◆ DOCUMENT SEGMENT:

The Development, Relief, and Education for Alien Minors (or DREAM) Act amends the Illegal Immigration Reform and Immigrant Responsibility Act of 1996 by eliminating the restriction on state provision of postsecondary educational benefits to unauthorized aliens by allowing unauthorized aliens to apply to adjust their status. The bill enables eligible unauthorized students to adjust to conditional permanent resident status provided the student: (1) entered the United States before his or her 16th birthday and has been present in the United States for at least five years immediately preceding enactment of the bill; (2) demonstrates good moral character; (3) is not inadmissible or deportable under specified grounds of the Immigration and Nationality Act; (4) at the time of application, has been admitted to an institution of higher education or has earned a high school or equivalent diploma; (5) from the age of 16 and older, has never been under a final order of exclusion, deportation, or removal; and (6) was under age 35 on the date of this bill's enactment.

During the 108th Congress, I cosponsored a similar DREAM Act sponsored by Senator Hatch and cosponsored by Senator Durbin. During the 109th and 110th Congresses, I included provisions of the DREAM Act in the comprehensive immigration reform bill that I championed on the Senate Floor because it is one side of an important part of the need for reform. Another side of that need is to enhance border security and tamp down on cartel violence along our Southern border. I voted against cloture on a motion to proceed to the DREAM Act in 2007 because I thought passing the bill would undermine the pressing need to enact Comprehensive Immigration Reform. In explaining my vote, I said:

I believe that the DREAM Act is a good act, and I believe that its purposes are beneficial. I think it ought to be enacted. But I have grave reservations about seeing a part of comprehensive immigration reform go forward because it weakens our position to get a comprehensive bill.

Right now, we are witnessing a national disaster, a governmental disaster, as States and counties and cities and townships and boroughs and municipalities--every level of government--are legislating on immigration because the Congress of the United States is derelict in its duty to proceed.

We passed an immigration bill out of both Houses last year

[2006]. It was not conferenced. It was a disgrace that we couldn't get the people's business done. We were unsuccessful in June in trying to pass an immigration bill. I think we ought to be going back to it. I have discussed it with my colleagues.

◆ DATA:
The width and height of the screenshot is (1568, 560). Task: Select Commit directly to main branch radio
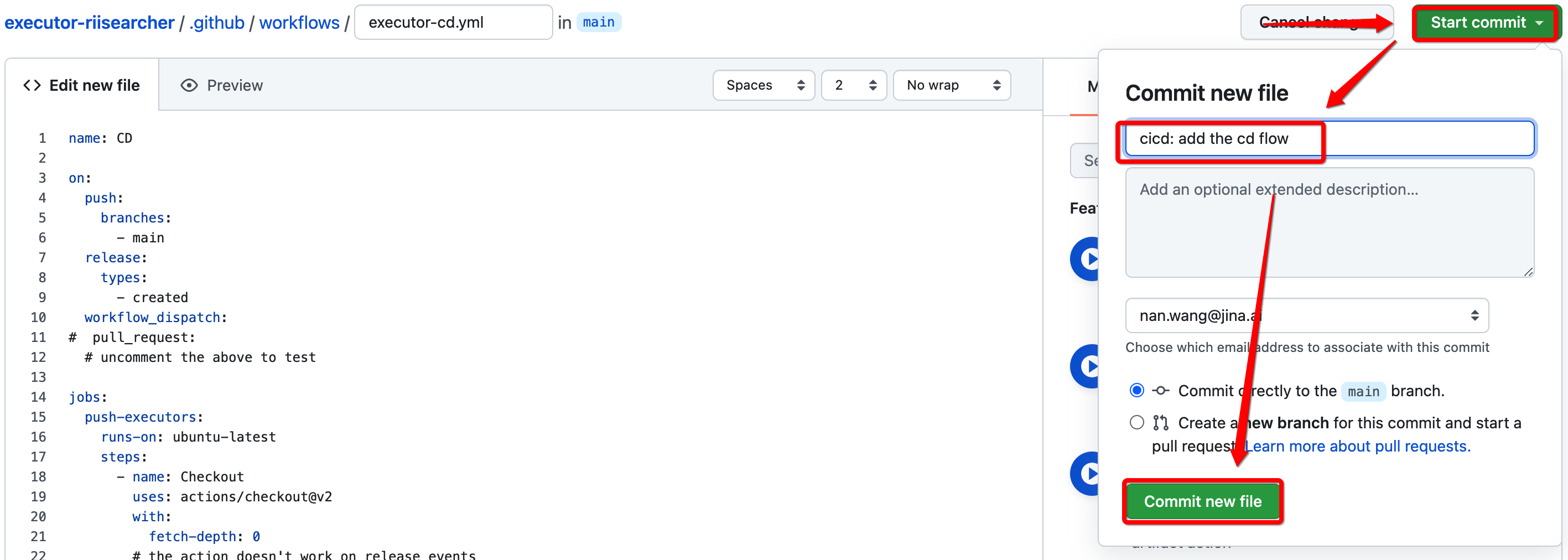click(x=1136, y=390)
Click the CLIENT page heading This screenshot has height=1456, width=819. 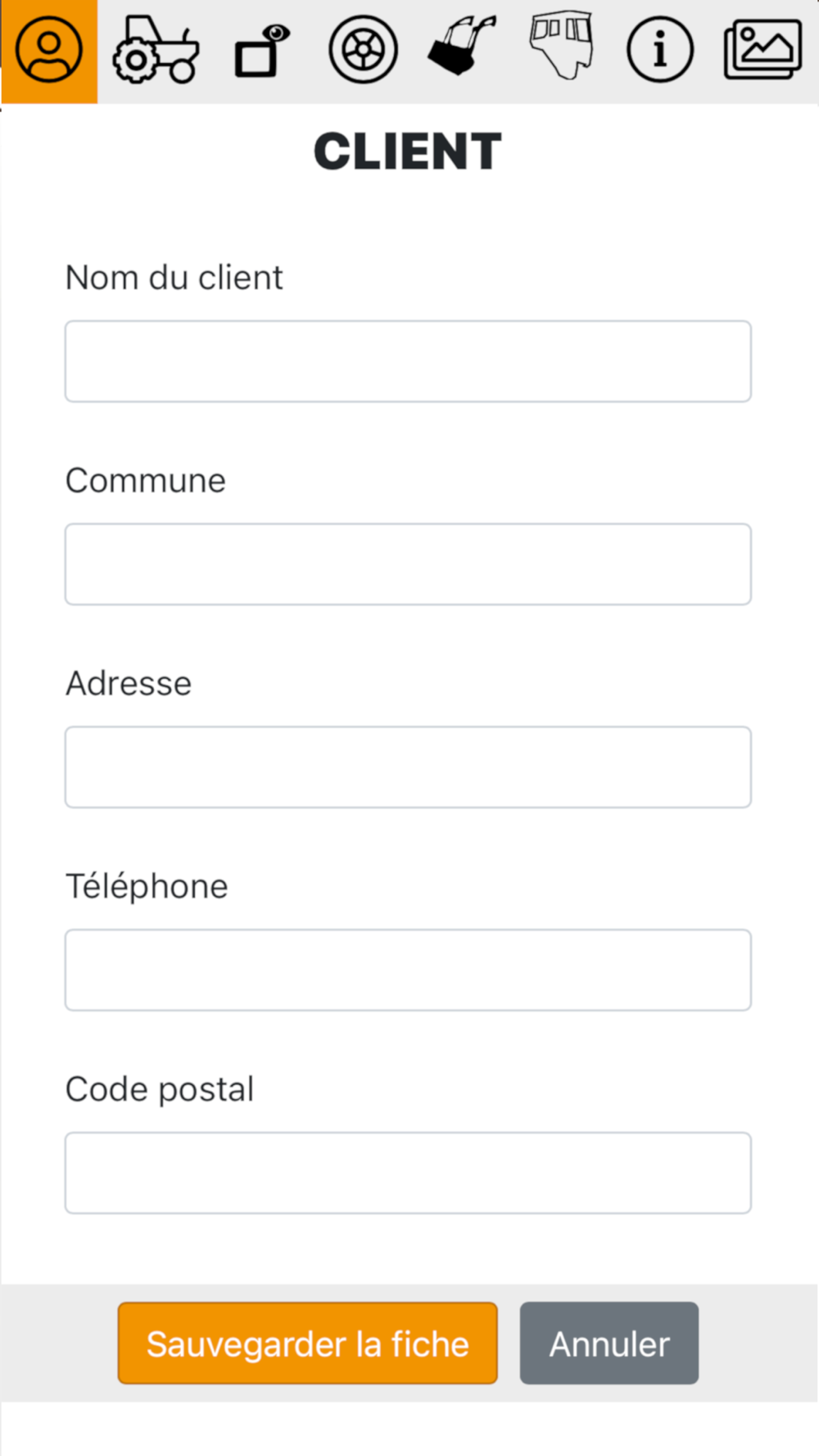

◆ EXERCISES TO COMPLETE:
• A. Restate the DREAM Act statement from "Right now, we" to "duty to proceed.", switching "derelict" to "remiss".
• B. Using the DREAM Act statement, decide whether each claim is true: (i) the speaker voted for cloture on the motion to proceed to the DREAM Act in 2007; (ii) an eligible student must have entered the United States before his or her 16th birthday; (iii) the immigration bill that passed both Houses in 2006 was conferenced. Answer yes or no for each and quote the words that settle it.

◆ ANSWERS GIVEN:
• A.
Right now, we are witnessing a national disaster, a governmental disaster, as States and counties and cities and townships and boroughs and municipalities--every level of government--are legislating on immigration because the Congress of the United States is remiss in its duty to proceed.

• B.
(i) No: "I voted against cloture on a motion to proceed to the DREAM Act in 2007"
(ii) Yes: "entered the United States before his or her 16th birthday"
(iii) No: "It was not conferenced."